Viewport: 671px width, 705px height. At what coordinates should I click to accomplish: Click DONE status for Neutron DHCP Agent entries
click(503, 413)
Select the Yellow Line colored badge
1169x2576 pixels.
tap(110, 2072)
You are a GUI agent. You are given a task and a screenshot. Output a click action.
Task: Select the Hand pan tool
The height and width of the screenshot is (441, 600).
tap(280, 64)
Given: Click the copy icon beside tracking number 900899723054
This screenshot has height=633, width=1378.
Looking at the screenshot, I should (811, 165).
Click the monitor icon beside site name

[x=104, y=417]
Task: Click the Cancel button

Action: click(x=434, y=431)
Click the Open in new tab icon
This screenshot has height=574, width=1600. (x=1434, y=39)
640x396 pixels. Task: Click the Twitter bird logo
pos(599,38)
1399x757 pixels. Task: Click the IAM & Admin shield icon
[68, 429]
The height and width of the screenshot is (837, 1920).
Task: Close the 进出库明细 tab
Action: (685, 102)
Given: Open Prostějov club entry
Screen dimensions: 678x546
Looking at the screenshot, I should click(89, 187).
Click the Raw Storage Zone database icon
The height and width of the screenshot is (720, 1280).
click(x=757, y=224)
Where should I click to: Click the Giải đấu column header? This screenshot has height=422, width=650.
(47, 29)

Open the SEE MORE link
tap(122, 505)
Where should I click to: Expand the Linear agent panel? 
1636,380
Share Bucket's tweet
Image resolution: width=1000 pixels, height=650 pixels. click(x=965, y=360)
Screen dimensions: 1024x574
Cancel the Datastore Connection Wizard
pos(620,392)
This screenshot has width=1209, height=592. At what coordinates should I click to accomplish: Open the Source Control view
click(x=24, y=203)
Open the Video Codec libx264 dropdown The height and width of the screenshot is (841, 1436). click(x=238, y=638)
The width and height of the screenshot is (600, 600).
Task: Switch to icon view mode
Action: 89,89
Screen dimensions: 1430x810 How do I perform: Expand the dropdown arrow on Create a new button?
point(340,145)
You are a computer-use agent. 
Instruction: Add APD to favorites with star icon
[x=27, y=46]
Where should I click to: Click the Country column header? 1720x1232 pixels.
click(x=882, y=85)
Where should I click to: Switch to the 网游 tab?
* * * * * * * * *
AIM OF THE TASK:
The response must contain exactly the lines from the one with "Instruction: Add APD" through the last line of the material above, both ends included, and no others.

OUTPUT:
Instruction: Add APD to favorites with star icon
[x=27, y=46]
Where should I click to: Click the Country column header? 1720x1232 pixels.
click(x=882, y=85)
Where should I click to: Switch to the 网游 tab?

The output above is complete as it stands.